Notes on Various Errors and Jacobian Derivations for SLAM
Gyubeom Im

TL;DR
This paper provides a comprehensive analysis of error types and Jacobian derivations in SLAM, including theoretical formulations and practical implementations to improve accuracy and efficiency in state estimation.
Contribution
It introduces detailed Jacobian derivations for various SLAM errors and applies Lie theory to optimize rotation representations, enhancing SLAM computational methods.
Findings
Derived Jacobians for reprojection, photometric, and relative pose errors.
Applied Lie theory to improve rotation computations in SLAM.
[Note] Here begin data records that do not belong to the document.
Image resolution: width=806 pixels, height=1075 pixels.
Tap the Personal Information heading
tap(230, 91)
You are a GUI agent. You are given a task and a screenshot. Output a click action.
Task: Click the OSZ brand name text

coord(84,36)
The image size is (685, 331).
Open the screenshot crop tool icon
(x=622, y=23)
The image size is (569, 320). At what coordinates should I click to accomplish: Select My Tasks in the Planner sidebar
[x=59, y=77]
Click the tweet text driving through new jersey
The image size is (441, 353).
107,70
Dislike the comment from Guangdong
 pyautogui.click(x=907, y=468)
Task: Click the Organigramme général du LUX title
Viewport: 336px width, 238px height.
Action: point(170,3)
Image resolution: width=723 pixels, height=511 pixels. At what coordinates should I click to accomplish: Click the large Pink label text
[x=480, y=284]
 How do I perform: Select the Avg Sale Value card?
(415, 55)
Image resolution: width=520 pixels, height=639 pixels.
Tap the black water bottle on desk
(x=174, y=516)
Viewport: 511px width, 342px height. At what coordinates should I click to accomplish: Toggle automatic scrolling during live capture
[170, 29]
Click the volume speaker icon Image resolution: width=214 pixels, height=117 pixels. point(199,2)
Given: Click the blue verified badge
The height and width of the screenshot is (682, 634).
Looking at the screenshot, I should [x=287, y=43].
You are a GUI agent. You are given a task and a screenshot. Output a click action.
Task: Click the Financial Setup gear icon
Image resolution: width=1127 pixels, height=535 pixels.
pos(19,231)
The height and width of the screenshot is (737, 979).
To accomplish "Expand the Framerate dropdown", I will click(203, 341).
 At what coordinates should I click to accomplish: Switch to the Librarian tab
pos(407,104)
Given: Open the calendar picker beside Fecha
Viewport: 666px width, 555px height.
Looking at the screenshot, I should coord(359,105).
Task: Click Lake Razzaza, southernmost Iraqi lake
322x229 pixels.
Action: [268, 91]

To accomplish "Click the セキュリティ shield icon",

Discussed practical software implementations for error analysis.
Abstract
This paper delves into critical concepts and meticulous calculations pertinent to Simultaneous Localization and Mapping (SLAM), with a focus on error analysis and Jacobian matrices. We introduce various types of errors commonly encountered in SLAM, including reprojection error, photometric error, relative pose error, and line reprojection error, alongside their mathematical formulations. The fundamental role of error as the discrepancy between observed and predicted values in SLAM optimization is examined, emphasizing non-linear least squares methods for optimization. We provide a detailed analysis of: - Reprojection Error: Including Jacobian calculations for camera poses and map points, highlighting both theoretical underpinnings and practical consequences. - Photometric Error: Addressing errors from image intensity variations, essential for direct method-based SLAM. - Relative Pose…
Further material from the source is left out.